Attentional contributions to children's limited visual short-term memory capacity : developmental change and its neural mechanisms

Shimi, Andria January 2012 (has links)
It is increasingly recognised that, in adulthood, attentional control plays an important role in optimising the ability to encode and maintain items in visual short-term memory (VSTM). Memory capacity limits increase dramatically over childhood, but the mechanisms through which children guide attention to maximise VSTM remain poorly understood. Through a number of experiments manipulating different parameters, the current thesis aimed to explore the developmental trajectories of the neurocognitive mechanisms underlying selective attention within VSTM and to examine whether variations in attentional control are accompanied by individual differences in VSTM capacity. Chapters 2 and 3 investigated the development of attentional orienting in preparation for encoding and during maintenance. Younger children emerged as less able than older children and adults to orient attention to internally held representations. Therefore, Chapter 4 tested whether younger children’s attentional orienting is differentially affected by memory load. While attentional orienting prior to encoding was more beneficial when required to remember a greater number of items, cueing benefits during maintenance were similar across load conditions. Chapter 5 investigated whether temporal parameters influence younger children’s variable ability to orient attention during maintenance. Attentional orienting operated more efficiently on transient iconic traces rather than on VSTM representations due to passive decay of the memory traces as a function of time.
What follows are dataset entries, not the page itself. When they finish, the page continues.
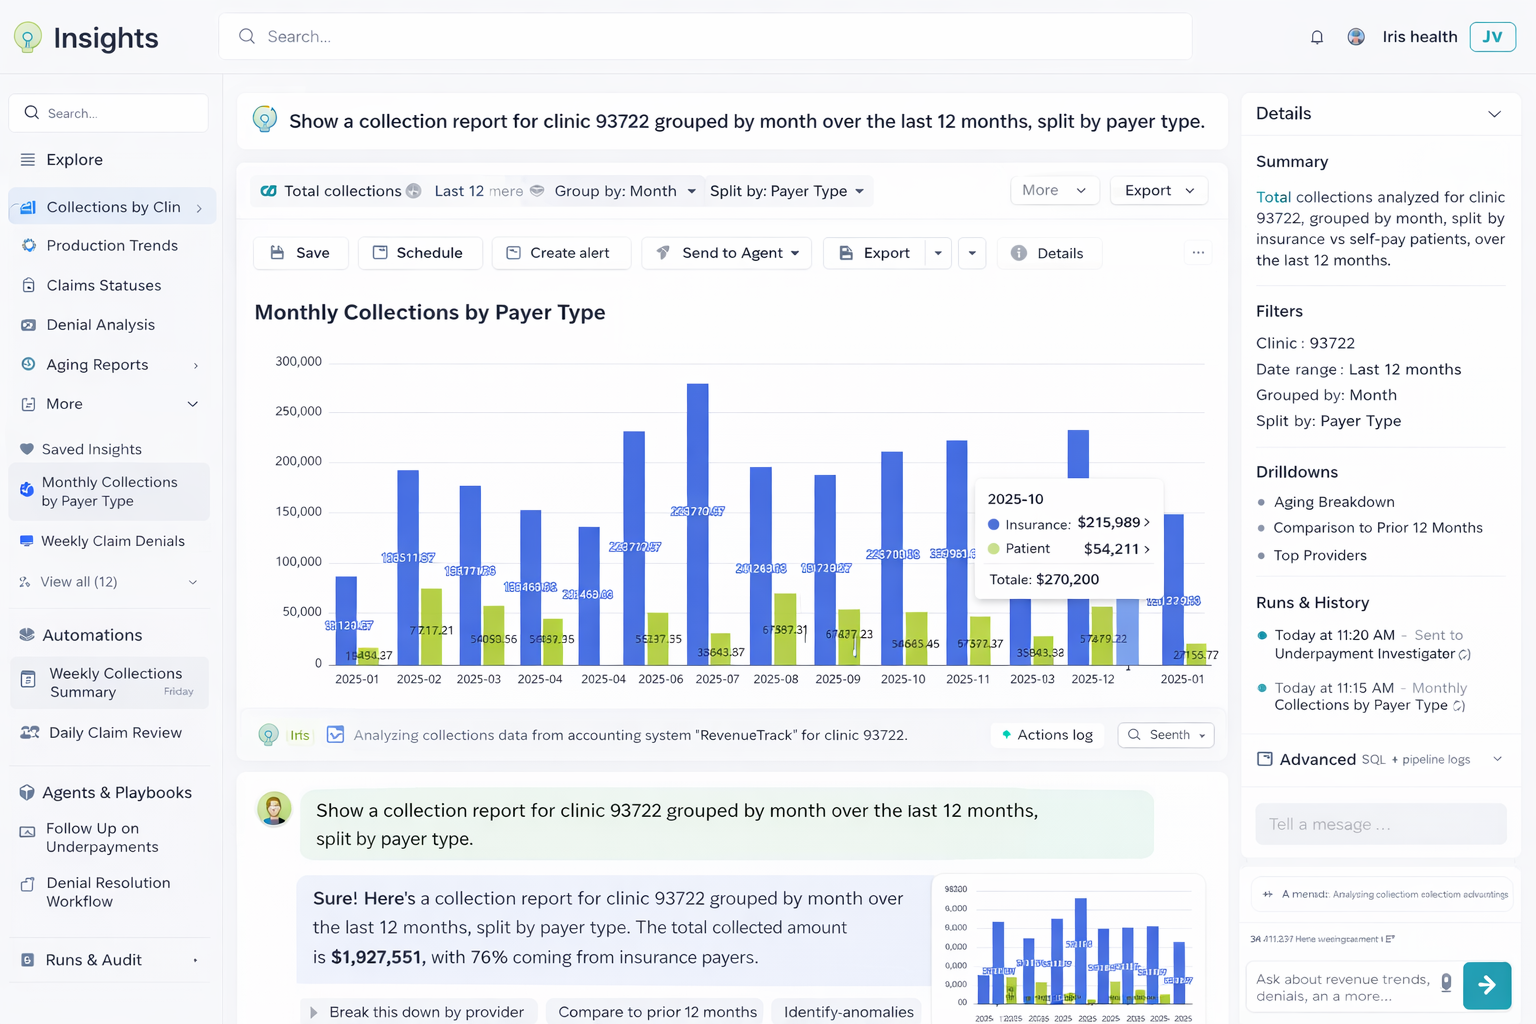The image size is (1536, 1024).
Task: Open the Actions log
Action: [x=1047, y=734]
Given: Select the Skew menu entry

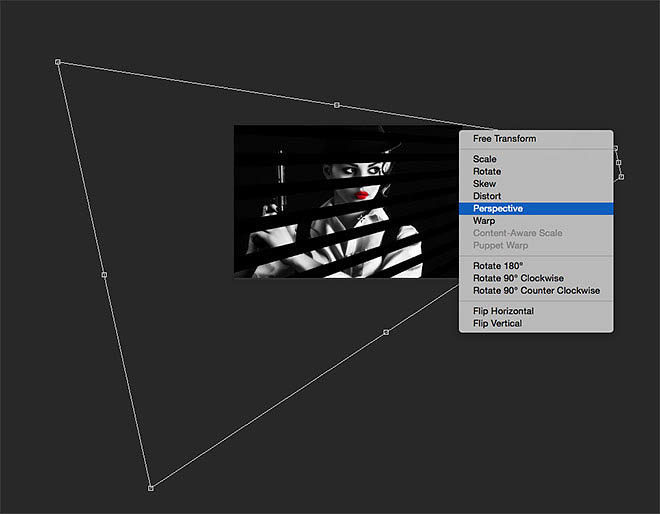Looking at the screenshot, I should pyautogui.click(x=484, y=184).
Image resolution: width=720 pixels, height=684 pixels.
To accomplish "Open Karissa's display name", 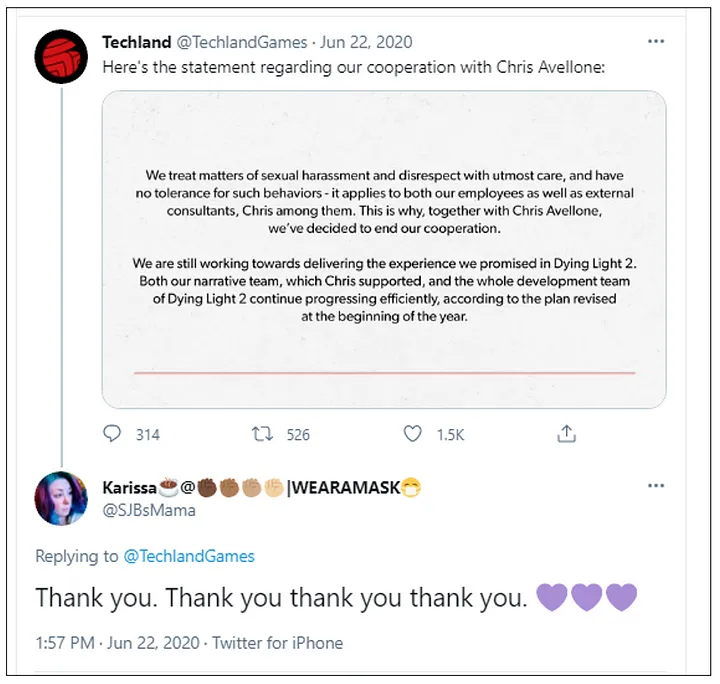I will pyautogui.click(x=261, y=488).
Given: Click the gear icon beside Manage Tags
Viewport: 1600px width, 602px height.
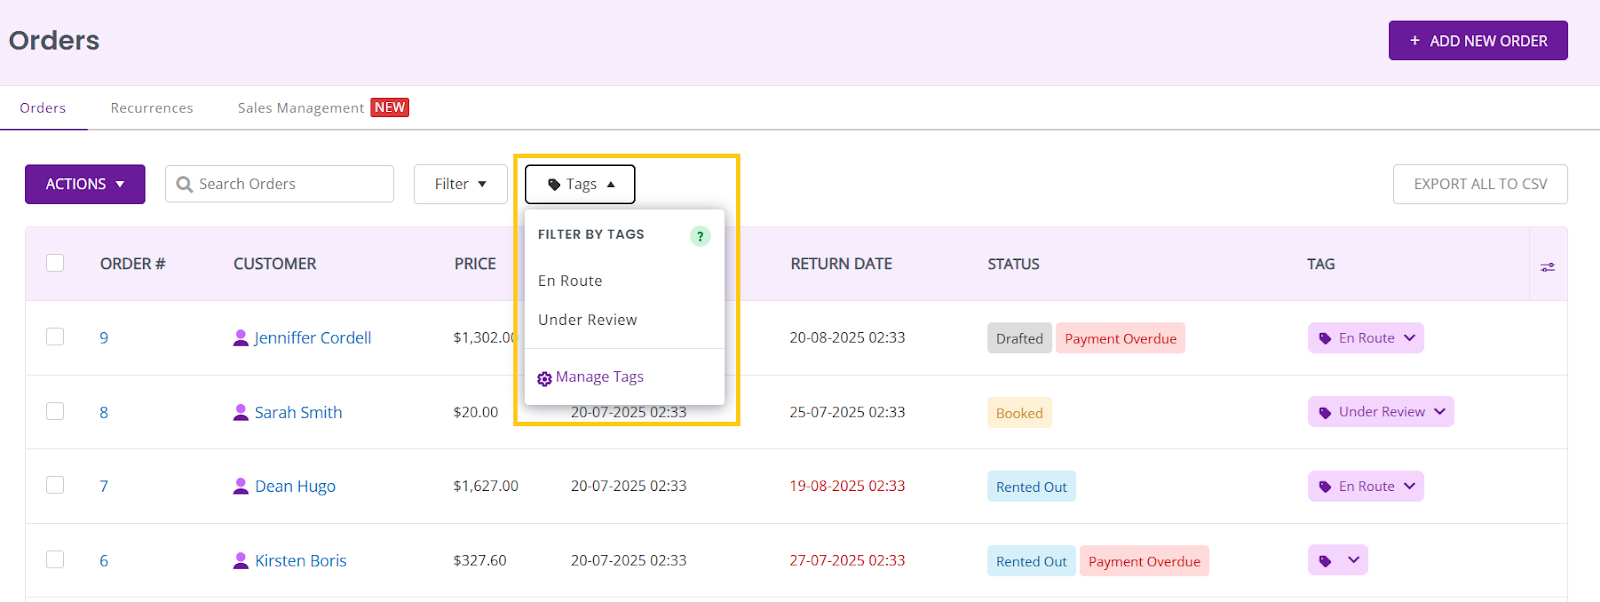Looking at the screenshot, I should [x=544, y=379].
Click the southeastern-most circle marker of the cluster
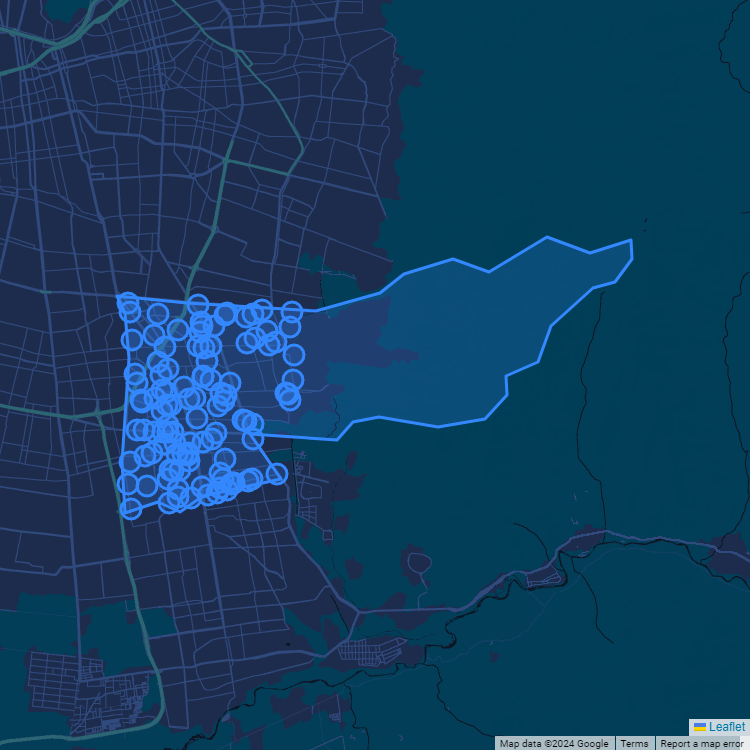This screenshot has height=750, width=750. coord(276,473)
Chapter 6 assessed whether the characteristics of the memoranda constrain the efficiency of attentional orienting within VSTM. Attentional orienting supported differentially the maintenance of familiar and meaningless items and pinpointed the quantitative improvement of mnemonic strategies over development. Finally, Chapter 7 examined the temporal dynamics of prospective and retrospective orienting of attention in VSTM. Children deployed neural pathways underpinning attentional orienting less efficiently than adults and differentially across the two orienting conditions suggesting their neural dissociation. Overall, findings from the current thesis define how children develop the ability to deploy attentional control in service of VSTM.